Figure 1.
Atf6 is required for alcoholic steatosis.
A: qPCR analysis of UPR sensors atf6, perk, ire1a, and atf4 in the livers of control (EtOH-) and 350 mM ethanol-treated (EtOH+) larvae. dCt values were calculated by normalization to rpp0. Fold changes were calculated based on median dCt values. Statistics: paired t-test. *, p<0.05. B: Expression of atf6 in the livers of 350 mM ethanol treated larvae from 0–32 hours. Fold changes were determined by normalizing to control (0 mM EtOH) dCt values. Statistics: one-sample t-test. *, p<0.05. C: Images of oil red O stained whole larvae injected with two different morpholinos targeting atf6 (ATG-targeting, atf6 ATG, and splice-blocking, atf6 SPL) and exposed to either 0 or 350 mM ethanol. Livers are circled in the enlarged boxes. D: Steatosis incidence based on scoring oil red O stained larvae at 5.5 dpf. Statistics: chi-square with Fisher's Exact Test. *, p<0.05. “Total n” and “clutch n” corresponds to the number of larvae and number of clutches scored.
Figure 2.
nAtf6 overexpression is sufficient to drive steatosis.
A: Heatmap of upregulated UPR effector genes in nAtf6 transgenic larvae. The log values based on mRNA-Seq analysis and the median fold change in 3–6 liver samples assessed by qPCR at 5 dpf and 14 dpf. B: Most Atf6 targets are upregulated in the liver in response to ethanol. Genes identified as part of the UPR are significantly induced in the liver of nAtf6 TG and ethanol treated larvae (log value ≥ 0.2; see Table S2). C: Oil red O stained WT and nAtf6 transgenic larvae. Livers are circled in the enlarged boxes. D: Steatosis incidence based on scoring of whole mount oil red O stained larvae at 4, 5, and 5.5 dpf. Statistics: chi-square with Fisher's Exact Test. *, p<0.05. “Total n” and “clutch n” corresponds to the number of larvae and number of clutches scored. E: Hepatic triglyceride levels in extracts from pooled livers from WT and nAtf6 transgenic larvae at 5 dpf and 14 dpf, and from single adult livers (∼9 months). Statistics: unpaired t-test. *, p<0.05. Median fold changes are noted.
Figure 3.
Glyceroneogenesis and fatty acid elongation pathways are dysregulated by nAtf6 overexpression.

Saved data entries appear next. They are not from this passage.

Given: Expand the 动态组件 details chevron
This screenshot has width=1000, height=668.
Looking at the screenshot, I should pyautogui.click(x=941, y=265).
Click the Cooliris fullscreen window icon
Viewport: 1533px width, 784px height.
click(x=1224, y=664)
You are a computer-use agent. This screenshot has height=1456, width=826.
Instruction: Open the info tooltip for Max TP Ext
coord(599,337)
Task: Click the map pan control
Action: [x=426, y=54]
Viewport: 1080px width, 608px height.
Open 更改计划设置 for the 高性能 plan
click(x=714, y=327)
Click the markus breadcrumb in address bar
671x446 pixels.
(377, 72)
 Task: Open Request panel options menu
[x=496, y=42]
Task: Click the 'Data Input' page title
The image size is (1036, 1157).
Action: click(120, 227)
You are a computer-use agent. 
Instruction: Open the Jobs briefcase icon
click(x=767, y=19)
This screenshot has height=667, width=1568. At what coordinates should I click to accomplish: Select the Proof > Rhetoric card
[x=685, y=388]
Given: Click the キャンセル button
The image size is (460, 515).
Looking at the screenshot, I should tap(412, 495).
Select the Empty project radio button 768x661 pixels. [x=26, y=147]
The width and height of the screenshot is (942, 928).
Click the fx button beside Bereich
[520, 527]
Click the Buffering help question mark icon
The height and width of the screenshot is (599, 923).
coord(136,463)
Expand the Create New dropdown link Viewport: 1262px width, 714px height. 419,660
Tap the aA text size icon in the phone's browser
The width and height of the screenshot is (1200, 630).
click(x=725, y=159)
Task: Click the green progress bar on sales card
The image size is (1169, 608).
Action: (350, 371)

Schematic of the glycolysis, gluconeogenesis and glyceroneogenesis pathway (A, adapted from WikiPathways) and heatmap of associated genes (B). Upregulated genes are colored in shades of orange, downregulated genes are colored in shades of green, genes that are unchanged are white and those genes that did not appear in mRNA-Seq analyses are colored gray. Log values and median fold changes from mRNA-Seq analysis and qPCR, respectively, are noted.
Figure 4.
De novo lipogenesis is enhanced in vitro and in vivo by nAtf6 overexpression.
A: 14C-acetate is preferentially incorporated into lipids in 5 dpf nAtf6 TG larvae compared to WT. The percent of 14C in lipid fraction was divided by 14C measured in the unextracted lysate from whole fish. The median fold change is noted; n = number of samples of pooled larvae. B: Oil red O staining of HepG2 cells transfected with GFP or nATF6. Bar = 10 µm. C: Quantification of lipid droplet number and area (square pixels). Statistics: unpaired t-test. *, p<0.05; n indicates the number of cells quantified over 20 fields from 2 independent experiments. D: Incorporation of 14C-acetate into lipids by HepG2 cells transfected with GFP or nATF6 normalized to protein. The median fold change is noted; n = number of separate batches of cells analyzed in 2 independent experiments.
Figure 5.
Fasn functions downstream of Atf6 to cause steatosis independent of Srebp activation.
A: qPCR analysis of fasn expression in atf6 morphants and uninjected larvae treated with EtOH for 32 hours. B: qPCR analysis of fasn expression in nAtf6 TG larvae and HepG2 cells transfected with nATF6. Statistics: unpaired t-test. *, p<0.05. C: Quantification of whole mount oil red O staining of nAtf6 TG larvae injected with scap MO. “Total n” and “clutch n” corresponds to the number of larvae and number of clutches scored, respectively. Statistics: chi-square with Fisher's Exact Test. *, p<0.05. D: Quantification of oil red O staining in nAtf6 TG larvae injected with fasn MO. E: Quantification of oil red O staining in atf6/fasn double morphants treated with 350 mM EtOH for 24 hours. Statistics: chi-square with Fisher's Exact Test. *, p<0.05.
Figure 6.
Working model by which Atf6 functions as a positive regulator of alcoholic steatosis.
Genetic tools used in this study are illustrated in red.